Source text START
It is first discussed how the first conjunct of Lemma VII can be proved. That predicate is false only if LCE(r) is true and CPUL(r) is false. All states in RM.IS satisfy CPUL, since  $RM.IS = RLM.IS \subseteq RLM.S$  and all states in RLM.S satisfy CPUL (see the definition of RLM). By definition of  $RM.\Pi$ , this means that the first state in an execution trace in  $RM.\Pi$  satisfies CPUL. Since CPUL only can be falsified by exceptions (only exceptions can modify the privilege level and DACR cannot be modified in non-privileged mode), states in RM.S not satisfying CPUL must follow an exception. An exception causes an exception handler of the hypervisor and the monitor to be executed. Hence, it is only the exception handlers of the hypervisor and the monitor that can break the first conjunct of Lemma VII, by setting the program counter to point to Linux memory when the CPU is not configured to execute Linux. That is, the CPU must be in non-privileged mode and

DACR[5:4] = 0b01 (*CPUL* is satisfied), when an execution of an exception handler sets the value of the program counter to be mapped to a physical address allocated to Linux (*LCE* gets satisfied).
Source text END
• **Assignment**
Return verbatim the portion of the Lemma VII proof above, from "DACR[5:4] = 0b01" to "(*LCE* gets satisfied).".
Data START
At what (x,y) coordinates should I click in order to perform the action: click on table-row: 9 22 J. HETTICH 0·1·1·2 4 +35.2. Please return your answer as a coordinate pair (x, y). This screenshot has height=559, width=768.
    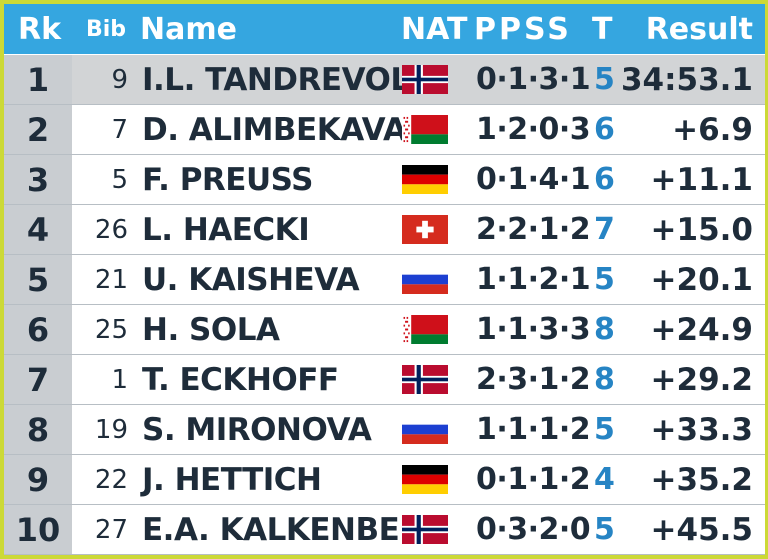
    Looking at the image, I should click on (384, 480).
Data END
• **Written answer**
DACR[5:4] = 0b01 (*CPUL* is satisfied), when an execution of an exception handler sets the value of the program counter to be mapped to a physical address allocated to Linux (*LCE* gets satisfied).